Nevertheless, I have taken hiphop to task, such as in my book from last year All About the Beat, for proposing as "politics" a form of recreationally indignant oppositionalism antithetical to the kinds of politics that actually help people. For example, when Kanye West gives a dutiful callout to the idea that AIDS was foisted upon black people by whites at the head of Late Registration, it does nothing for the legions of black women living with a disease transmitted not from a grimacing white scientist but from monkey bites in Africa. A much more urgent problem for black people is long-term prisoners trying to reintegrate into society as I have written here and here and here -- but rappers don't seem much interested in raps about how hard it is for an ex-con to find an apartment.

Cam'ron, however, has given me some hope in his "I Hate My Job" cut from his upcoming CD Crime Pays. Here Cam'ron runs up against the sad fact that having an unclean record makes it hard for well-meaning ex-cons to even get in on the ground floor.

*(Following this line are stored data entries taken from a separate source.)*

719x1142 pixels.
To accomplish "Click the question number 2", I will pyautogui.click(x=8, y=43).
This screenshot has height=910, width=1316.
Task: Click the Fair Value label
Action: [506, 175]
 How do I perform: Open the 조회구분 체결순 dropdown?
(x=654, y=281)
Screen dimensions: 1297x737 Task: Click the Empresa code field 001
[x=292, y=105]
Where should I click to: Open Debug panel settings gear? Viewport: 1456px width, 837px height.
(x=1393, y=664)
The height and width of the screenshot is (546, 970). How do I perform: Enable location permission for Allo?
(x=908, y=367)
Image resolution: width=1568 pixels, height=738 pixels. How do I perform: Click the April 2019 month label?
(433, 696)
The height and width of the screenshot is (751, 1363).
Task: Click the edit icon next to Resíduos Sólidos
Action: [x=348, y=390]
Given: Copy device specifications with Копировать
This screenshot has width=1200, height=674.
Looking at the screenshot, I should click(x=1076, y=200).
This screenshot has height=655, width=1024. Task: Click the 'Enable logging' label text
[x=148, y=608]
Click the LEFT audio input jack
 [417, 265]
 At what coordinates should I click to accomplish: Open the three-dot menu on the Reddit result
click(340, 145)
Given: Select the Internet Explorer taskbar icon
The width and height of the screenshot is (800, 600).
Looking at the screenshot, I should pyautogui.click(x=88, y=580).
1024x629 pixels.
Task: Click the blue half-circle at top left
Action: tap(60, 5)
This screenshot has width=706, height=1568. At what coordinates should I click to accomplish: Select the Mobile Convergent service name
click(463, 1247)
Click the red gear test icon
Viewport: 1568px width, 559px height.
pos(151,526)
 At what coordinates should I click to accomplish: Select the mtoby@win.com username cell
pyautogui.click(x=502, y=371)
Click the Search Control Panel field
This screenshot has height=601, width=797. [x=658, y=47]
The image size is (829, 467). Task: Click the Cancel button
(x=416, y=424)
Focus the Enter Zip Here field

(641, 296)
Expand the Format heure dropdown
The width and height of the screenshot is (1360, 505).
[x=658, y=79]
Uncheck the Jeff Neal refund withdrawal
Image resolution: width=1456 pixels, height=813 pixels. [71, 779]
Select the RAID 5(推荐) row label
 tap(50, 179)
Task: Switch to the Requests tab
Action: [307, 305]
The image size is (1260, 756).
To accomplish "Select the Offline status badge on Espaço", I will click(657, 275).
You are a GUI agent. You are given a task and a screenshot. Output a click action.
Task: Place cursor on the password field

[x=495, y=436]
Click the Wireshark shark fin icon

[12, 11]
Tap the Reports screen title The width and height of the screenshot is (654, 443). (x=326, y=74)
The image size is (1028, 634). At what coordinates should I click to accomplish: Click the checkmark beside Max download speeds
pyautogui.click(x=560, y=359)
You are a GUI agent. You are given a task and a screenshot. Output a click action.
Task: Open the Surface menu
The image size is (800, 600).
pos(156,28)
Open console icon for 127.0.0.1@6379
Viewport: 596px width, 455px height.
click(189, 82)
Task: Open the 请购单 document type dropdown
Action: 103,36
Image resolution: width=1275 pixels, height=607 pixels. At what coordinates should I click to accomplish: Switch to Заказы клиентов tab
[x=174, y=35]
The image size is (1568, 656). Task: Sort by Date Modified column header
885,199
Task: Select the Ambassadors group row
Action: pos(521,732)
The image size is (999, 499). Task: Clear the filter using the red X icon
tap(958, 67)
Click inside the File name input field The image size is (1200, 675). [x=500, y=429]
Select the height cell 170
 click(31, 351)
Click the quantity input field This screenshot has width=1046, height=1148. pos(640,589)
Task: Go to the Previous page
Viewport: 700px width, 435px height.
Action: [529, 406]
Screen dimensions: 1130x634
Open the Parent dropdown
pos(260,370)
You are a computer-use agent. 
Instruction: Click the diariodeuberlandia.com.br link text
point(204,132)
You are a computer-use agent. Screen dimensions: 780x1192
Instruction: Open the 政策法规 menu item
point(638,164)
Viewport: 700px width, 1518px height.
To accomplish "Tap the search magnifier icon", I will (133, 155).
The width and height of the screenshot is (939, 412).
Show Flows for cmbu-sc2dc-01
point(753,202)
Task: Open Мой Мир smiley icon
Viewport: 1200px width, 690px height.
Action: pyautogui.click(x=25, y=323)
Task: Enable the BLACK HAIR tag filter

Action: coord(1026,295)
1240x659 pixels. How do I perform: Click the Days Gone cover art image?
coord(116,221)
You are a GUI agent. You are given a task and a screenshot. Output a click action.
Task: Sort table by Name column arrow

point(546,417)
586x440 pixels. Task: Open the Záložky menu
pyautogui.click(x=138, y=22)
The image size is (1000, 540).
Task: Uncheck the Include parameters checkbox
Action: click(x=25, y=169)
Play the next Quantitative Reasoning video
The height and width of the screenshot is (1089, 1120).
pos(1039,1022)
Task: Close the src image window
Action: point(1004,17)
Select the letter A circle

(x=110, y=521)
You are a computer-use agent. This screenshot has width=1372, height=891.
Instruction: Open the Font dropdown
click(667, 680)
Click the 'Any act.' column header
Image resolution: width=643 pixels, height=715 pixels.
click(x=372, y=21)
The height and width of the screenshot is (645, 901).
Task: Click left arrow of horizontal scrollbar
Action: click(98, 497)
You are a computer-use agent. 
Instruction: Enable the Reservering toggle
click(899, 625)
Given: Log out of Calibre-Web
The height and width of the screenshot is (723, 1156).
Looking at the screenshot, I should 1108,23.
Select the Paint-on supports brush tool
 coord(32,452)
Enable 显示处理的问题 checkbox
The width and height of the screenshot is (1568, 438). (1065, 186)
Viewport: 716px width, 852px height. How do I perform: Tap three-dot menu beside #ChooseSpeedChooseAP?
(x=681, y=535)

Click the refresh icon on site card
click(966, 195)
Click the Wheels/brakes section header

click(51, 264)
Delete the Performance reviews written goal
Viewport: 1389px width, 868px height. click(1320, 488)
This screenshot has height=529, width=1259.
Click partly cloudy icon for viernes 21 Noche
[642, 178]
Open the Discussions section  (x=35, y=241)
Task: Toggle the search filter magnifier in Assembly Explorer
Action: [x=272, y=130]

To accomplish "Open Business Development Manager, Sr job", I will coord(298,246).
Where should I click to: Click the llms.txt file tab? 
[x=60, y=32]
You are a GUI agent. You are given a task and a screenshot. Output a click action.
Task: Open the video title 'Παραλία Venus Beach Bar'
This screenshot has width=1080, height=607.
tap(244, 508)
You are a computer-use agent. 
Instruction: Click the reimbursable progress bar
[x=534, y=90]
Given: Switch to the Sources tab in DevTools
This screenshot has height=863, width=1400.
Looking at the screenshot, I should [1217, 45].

I have been bemused at the response of many to All About the Beat: I wrote that hiphop espouses a futile kind of politics -- and many object "But hiphop taught me politics!" They miss, if we may, my point that the issue is the kind of politics. If Cam'ron wants to call attention to how crucial it is that inner-city ex-cons do not wind up back in jail and teaching young people in their neighborhoods that spending time up the river is 1) normal and 2) a right of passage, then I say rap away.

Yet Cam'ron's ultimate message is unclear from the video, where the implication is that passivity - i.e. rolling a joint - is the proper response to a frustrating job search. Okay, that's the "attitude" basic to rap. Plus theoretically the joint is just an interlude and the job search begins again the next day. And no, I don't expect Cam'ron or anyone else to do a rap about an ex-con getting a job through an agency specializing in cases like him and ending up settled and happy five years later.

Or maybe I am not giving the genre enough slack? I'm waiting to be proven wrong.

 It's tough to say how "conscious" further tracks announced for Crime Pays will be: "I Used to Get It In Ohio" and "Cookies and Apple Juice" - one could go in so many directions.

We shall return to this album when it comes out - I can't help thinking that its title alone does not bode well for constructive politics -- but stranger things have happened. And as always, I'm sure it will be fun to listen to - in its way.